# ACTION ITEM:
The full set of records needs to be retyped exactly.
○ ○ ○ ○ ○ ○ ○
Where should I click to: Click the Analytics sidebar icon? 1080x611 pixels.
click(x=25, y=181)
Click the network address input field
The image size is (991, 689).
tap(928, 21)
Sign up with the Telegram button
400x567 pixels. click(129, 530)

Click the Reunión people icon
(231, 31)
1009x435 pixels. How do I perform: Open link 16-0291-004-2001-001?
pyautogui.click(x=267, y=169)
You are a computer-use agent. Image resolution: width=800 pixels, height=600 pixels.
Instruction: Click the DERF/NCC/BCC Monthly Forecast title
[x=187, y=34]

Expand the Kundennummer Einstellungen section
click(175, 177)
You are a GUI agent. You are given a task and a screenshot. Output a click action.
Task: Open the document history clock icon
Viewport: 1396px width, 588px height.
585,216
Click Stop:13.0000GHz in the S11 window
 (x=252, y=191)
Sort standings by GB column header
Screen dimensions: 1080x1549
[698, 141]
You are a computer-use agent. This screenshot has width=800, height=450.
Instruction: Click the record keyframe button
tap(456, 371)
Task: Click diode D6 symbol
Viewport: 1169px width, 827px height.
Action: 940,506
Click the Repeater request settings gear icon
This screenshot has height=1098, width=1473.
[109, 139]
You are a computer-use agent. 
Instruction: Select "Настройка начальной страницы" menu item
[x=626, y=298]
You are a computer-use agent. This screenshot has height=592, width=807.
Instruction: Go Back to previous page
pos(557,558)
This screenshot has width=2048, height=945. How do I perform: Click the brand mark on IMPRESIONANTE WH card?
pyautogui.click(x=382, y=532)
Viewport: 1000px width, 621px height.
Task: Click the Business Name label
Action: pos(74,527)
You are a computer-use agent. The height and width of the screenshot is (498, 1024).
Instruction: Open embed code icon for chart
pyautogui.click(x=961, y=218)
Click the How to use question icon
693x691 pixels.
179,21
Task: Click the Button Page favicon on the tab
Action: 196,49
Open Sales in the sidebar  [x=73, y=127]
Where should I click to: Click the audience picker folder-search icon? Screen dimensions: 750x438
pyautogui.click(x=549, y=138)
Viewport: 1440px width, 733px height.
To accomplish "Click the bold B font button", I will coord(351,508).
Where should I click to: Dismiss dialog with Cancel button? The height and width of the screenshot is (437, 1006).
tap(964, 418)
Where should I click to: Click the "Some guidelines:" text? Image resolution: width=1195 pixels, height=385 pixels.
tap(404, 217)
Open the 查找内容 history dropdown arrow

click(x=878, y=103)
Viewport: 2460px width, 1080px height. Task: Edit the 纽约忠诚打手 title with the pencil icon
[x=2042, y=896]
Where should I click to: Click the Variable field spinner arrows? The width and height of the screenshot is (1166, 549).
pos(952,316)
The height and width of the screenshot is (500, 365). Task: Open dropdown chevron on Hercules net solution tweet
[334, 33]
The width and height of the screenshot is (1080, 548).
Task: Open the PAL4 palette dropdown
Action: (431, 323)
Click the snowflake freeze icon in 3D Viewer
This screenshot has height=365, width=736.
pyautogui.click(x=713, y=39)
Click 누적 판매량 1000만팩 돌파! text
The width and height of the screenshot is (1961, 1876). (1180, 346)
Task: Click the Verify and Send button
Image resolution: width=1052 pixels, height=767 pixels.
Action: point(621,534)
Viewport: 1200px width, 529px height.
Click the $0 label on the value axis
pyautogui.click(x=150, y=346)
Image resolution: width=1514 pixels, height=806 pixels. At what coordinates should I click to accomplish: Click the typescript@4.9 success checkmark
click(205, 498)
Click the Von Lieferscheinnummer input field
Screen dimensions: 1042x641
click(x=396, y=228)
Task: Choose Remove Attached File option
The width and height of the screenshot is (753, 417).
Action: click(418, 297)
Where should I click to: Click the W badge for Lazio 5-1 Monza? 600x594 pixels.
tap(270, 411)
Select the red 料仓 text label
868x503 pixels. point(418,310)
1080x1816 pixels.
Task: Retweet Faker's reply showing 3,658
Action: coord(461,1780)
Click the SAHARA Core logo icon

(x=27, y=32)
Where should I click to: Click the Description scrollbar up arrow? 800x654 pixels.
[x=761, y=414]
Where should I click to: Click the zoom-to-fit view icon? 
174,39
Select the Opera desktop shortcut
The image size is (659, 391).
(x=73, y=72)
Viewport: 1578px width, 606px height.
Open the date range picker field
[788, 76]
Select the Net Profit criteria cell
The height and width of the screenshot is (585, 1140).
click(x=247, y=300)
○ ○ ○ ○ ○ ○ ○
# ANSWER BOX:
Where should I click to: Click the Analytics sidebar icon? 1080x611 pixels.
click(x=25, y=181)
Click the network address input field
The image size is (991, 689).
tap(928, 21)
Sign up with the Telegram button
400x567 pixels. click(129, 530)

Click the Reunión people icon
(231, 31)
1009x435 pixels. How do I perform: Open link 16-0291-004-2001-001?
pyautogui.click(x=267, y=169)
You are a computer-use agent. Image resolution: width=800 pixels, height=600 pixels.
Instruction: Click the DERF/NCC/BCC Monthly Forecast title
[x=187, y=34]

Expand the Kundennummer Einstellungen section
click(175, 177)
You are a GUI agent. You are given a task and a screenshot. Output a click action.
Task: Open the document history clock icon
Viewport: 1396px width, 588px height.
585,216
Click Stop:13.0000GHz in the S11 window
 (x=252, y=191)
Sort standings by GB column header
Screen dimensions: 1080x1549
[698, 141]
You are a computer-use agent. This screenshot has width=800, height=450.
Instruction: Click the record keyframe button
tap(456, 371)
Task: Click diode D6 symbol
Viewport: 1169px width, 827px height.
Action: 940,506
Click the Repeater request settings gear icon
This screenshot has height=1098, width=1473.
[109, 139]
You are a computer-use agent. 
Instruction: Select "Настройка начальной страницы" menu item
[x=626, y=298]
You are a computer-use agent. This screenshot has height=592, width=807.
Instruction: Go Back to previous page
pos(557,558)
This screenshot has width=2048, height=945. How do I perform: Click the brand mark on IMPRESIONANTE WH card?
pyautogui.click(x=382, y=532)
Viewport: 1000px width, 621px height.
Task: Click the Business Name label
Action: pos(74,527)
You are a computer-use agent. The height and width of the screenshot is (498, 1024).
Instruction: Open embed code icon for chart
pyautogui.click(x=961, y=218)
Click the How to use question icon
693x691 pixels.
179,21
Task: Click the Button Page favicon on the tab
Action: 196,49
Open Sales in the sidebar  [x=73, y=127]
Where should I click to: Click the audience picker folder-search icon? Screen dimensions: 750x438
pyautogui.click(x=549, y=138)
Viewport: 1440px width, 733px height.
To accomplish "Click the bold B font button", I will coord(351,508).
Where should I click to: Dismiss dialog with Cancel button? The height and width of the screenshot is (437, 1006).
tap(964, 418)
Where should I click to: Click the "Some guidelines:" text? Image resolution: width=1195 pixels, height=385 pixels.
tap(404, 217)
Open the 查找内容 history dropdown arrow

click(x=878, y=103)
Viewport: 2460px width, 1080px height. Task: Edit the 纽约忠诚打手 title with the pencil icon
[x=2042, y=896]
Where should I click to: Click the Variable field spinner arrows? The width and height of the screenshot is (1166, 549).
pos(952,316)
The height and width of the screenshot is (500, 365). Task: Open dropdown chevron on Hercules net solution tweet
[334, 33]
The width and height of the screenshot is (1080, 548).
Task: Open the PAL4 palette dropdown
Action: (431, 323)
Click the snowflake freeze icon in 3D Viewer
This screenshot has height=365, width=736.
pyautogui.click(x=713, y=39)
Click 누적 판매량 1000만팩 돌파! text
The width and height of the screenshot is (1961, 1876). (1180, 346)
Task: Click the Verify and Send button
Image resolution: width=1052 pixels, height=767 pixels.
Action: point(621,534)
Viewport: 1200px width, 529px height.
Click the $0 label on the value axis
pyautogui.click(x=150, y=346)
Image resolution: width=1514 pixels, height=806 pixels. At what coordinates should I click to accomplish: Click the typescript@4.9 success checkmark
click(205, 498)
Click the Von Lieferscheinnummer input field
Screen dimensions: 1042x641
click(x=396, y=228)
Task: Choose Remove Attached File option
The width and height of the screenshot is (753, 417).
Action: click(418, 297)
Where should I click to: Click the W badge for Lazio 5-1 Monza? 600x594 pixels.
tap(270, 411)
Select the red 料仓 text label
868x503 pixels. point(418,310)
1080x1816 pixels.
Task: Retweet Faker's reply showing 3,658
Action: coord(461,1780)
Click the SAHARA Core logo icon

(x=27, y=32)
Where should I click to: Click the Description scrollbar up arrow? 800x654 pixels.
[x=761, y=414]
Where should I click to: Click the zoom-to-fit view icon? 
174,39
Select the Opera desktop shortcut
The image size is (659, 391).
(x=73, y=72)
Viewport: 1578px width, 606px height.
Open the date range picker field
[788, 76]
Select the Net Profit criteria cell
The height and width of the screenshot is (585, 1140).
click(x=247, y=300)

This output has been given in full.